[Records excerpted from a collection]

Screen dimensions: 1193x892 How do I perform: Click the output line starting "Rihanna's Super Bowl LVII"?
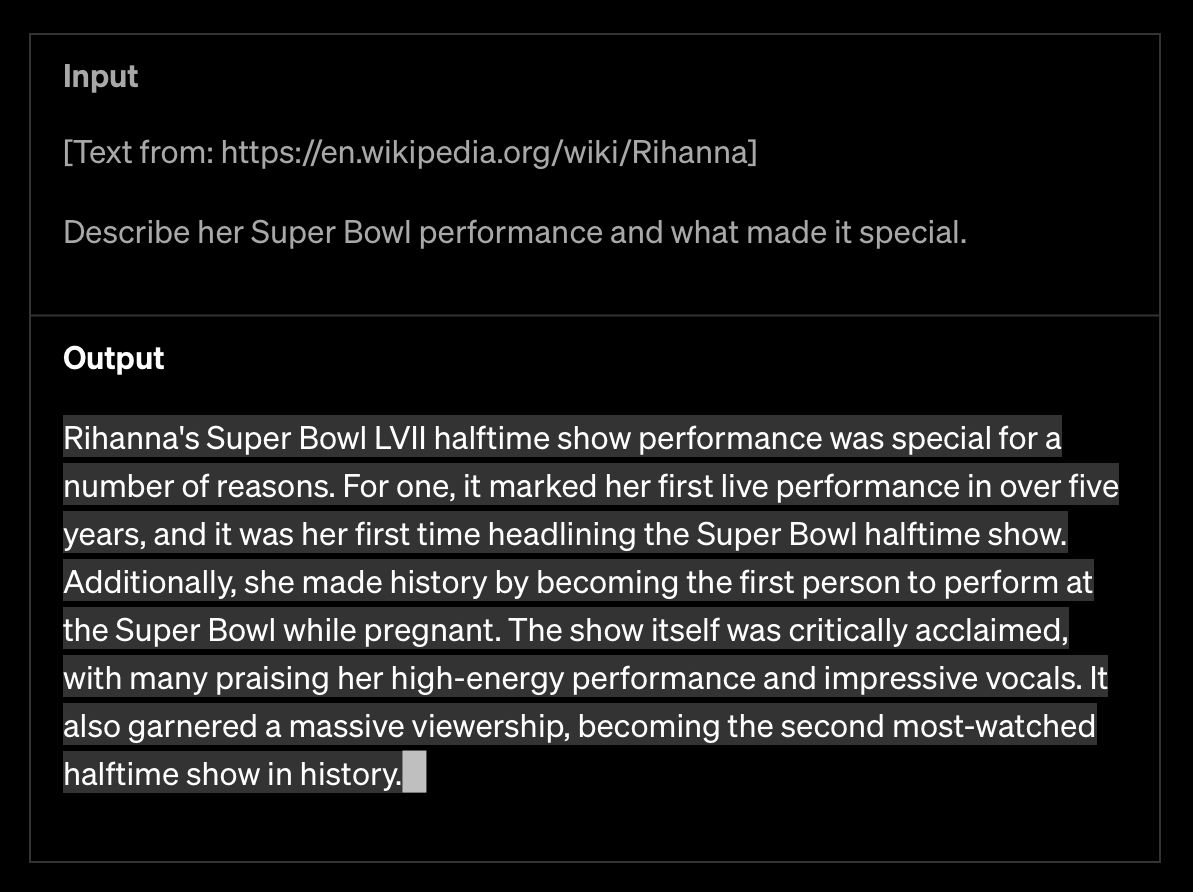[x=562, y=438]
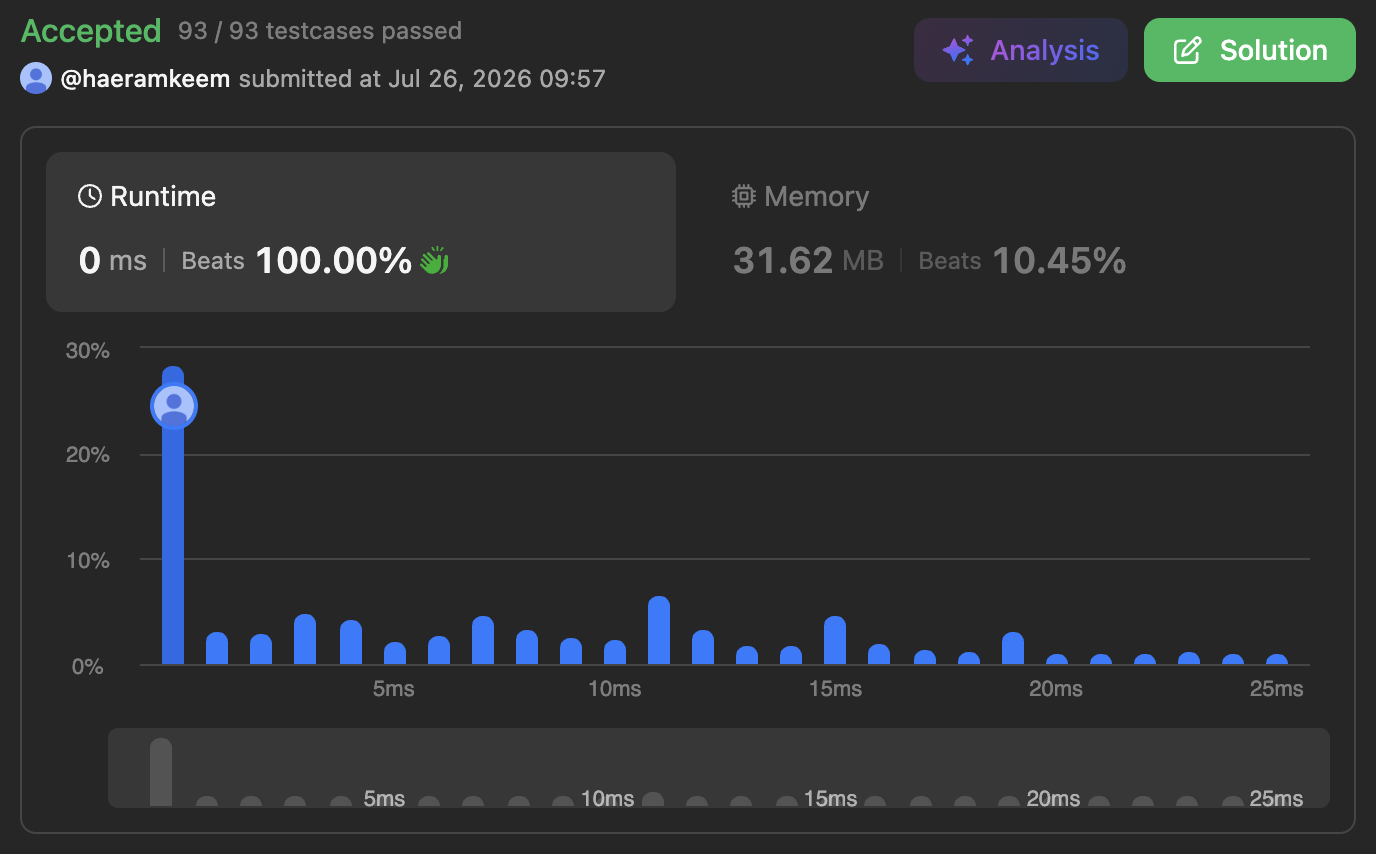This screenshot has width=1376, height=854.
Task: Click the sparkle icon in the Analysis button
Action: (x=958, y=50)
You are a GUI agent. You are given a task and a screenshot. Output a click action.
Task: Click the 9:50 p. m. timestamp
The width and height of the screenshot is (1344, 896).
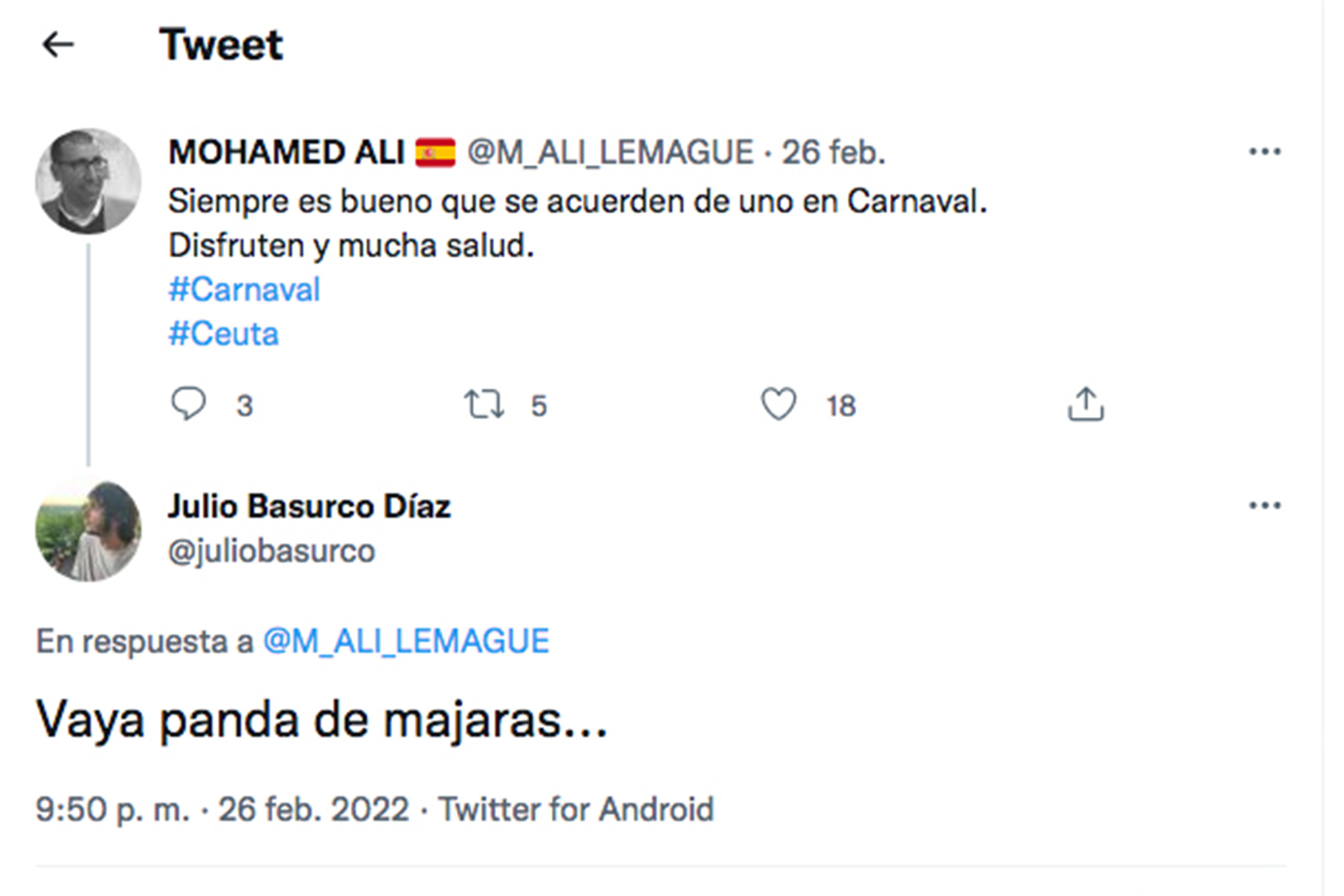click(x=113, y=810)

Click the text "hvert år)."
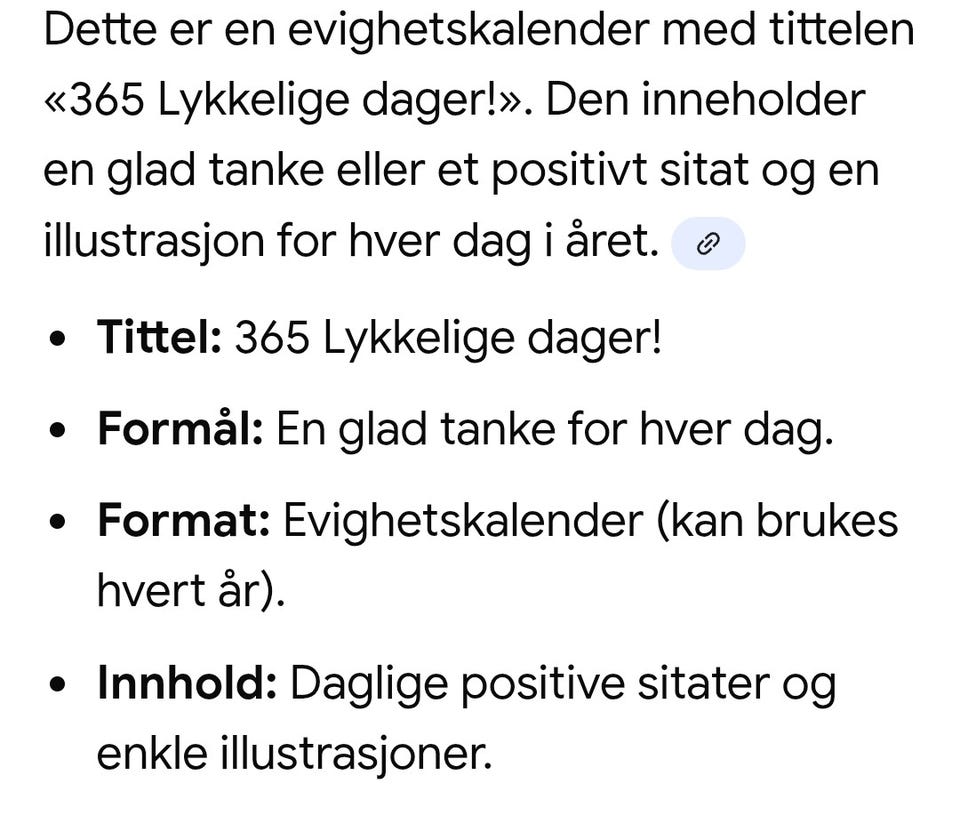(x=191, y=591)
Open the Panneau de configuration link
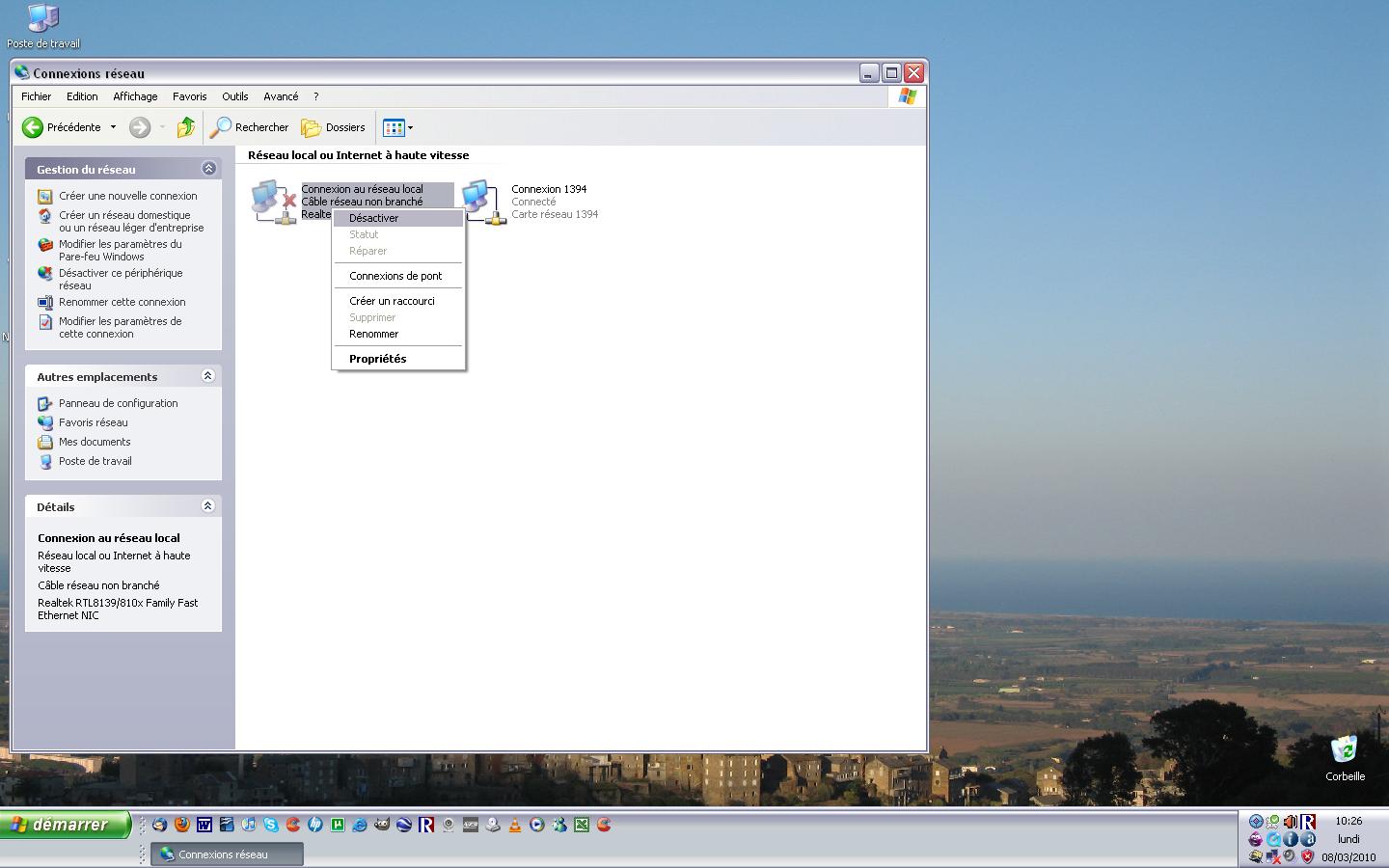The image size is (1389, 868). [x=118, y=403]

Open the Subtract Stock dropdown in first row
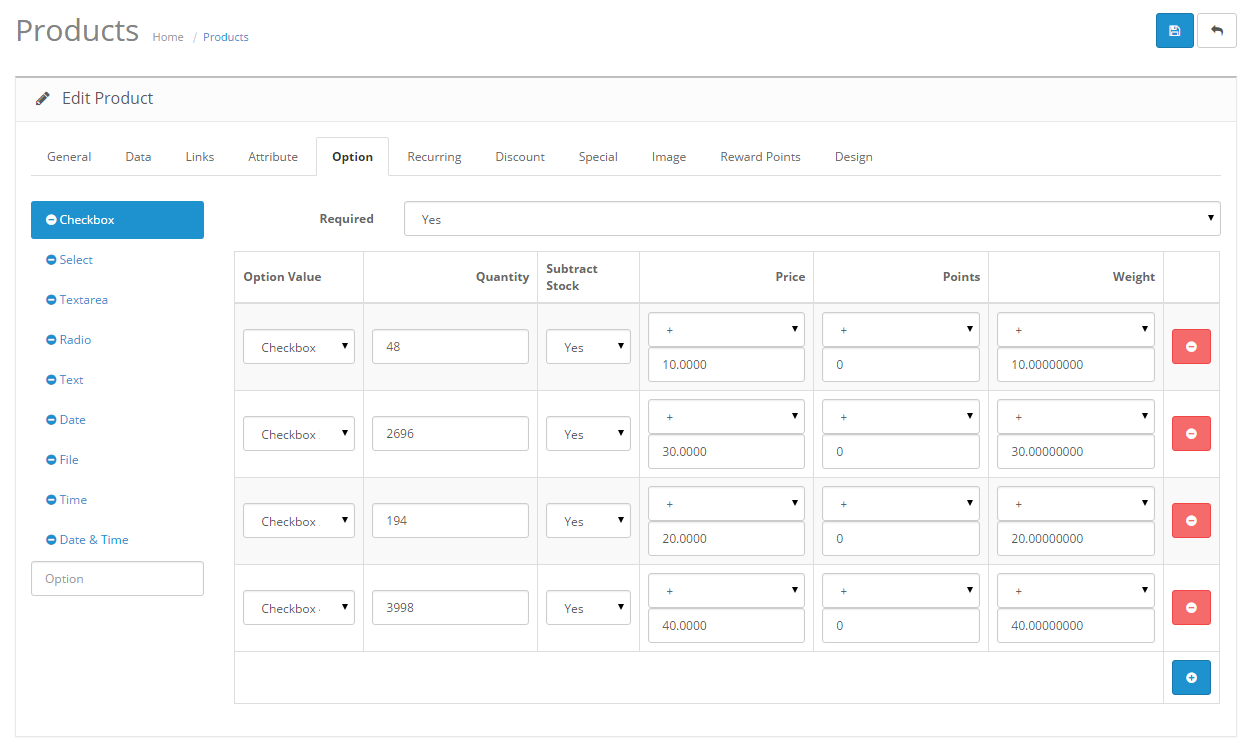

| Work to complete |
Retype the data exactly as it stands, but keep the images out of your copy.

| Written answer |
Screen dimensions: 1193x892 How do I perform: Click the output line starting "Rihanna's Super Bowl LVII"?
[x=562, y=438]
This screenshot has width=1376, height=854.
Task: Click the sparkle icon in the Analysis button
Action: (x=958, y=50)
You are a GUI agent. You are given a task and a screenshot. Output a click action.
Task: Click the 9:50 p. m. timestamp
The width and height of the screenshot is (1344, 896).
click(x=113, y=810)

Click the text "hvert år)."
(x=191, y=591)
Open the Panneau de configuration link
The image size is (1389, 868). [x=118, y=403]

Open the Subtract Stock dropdown in first row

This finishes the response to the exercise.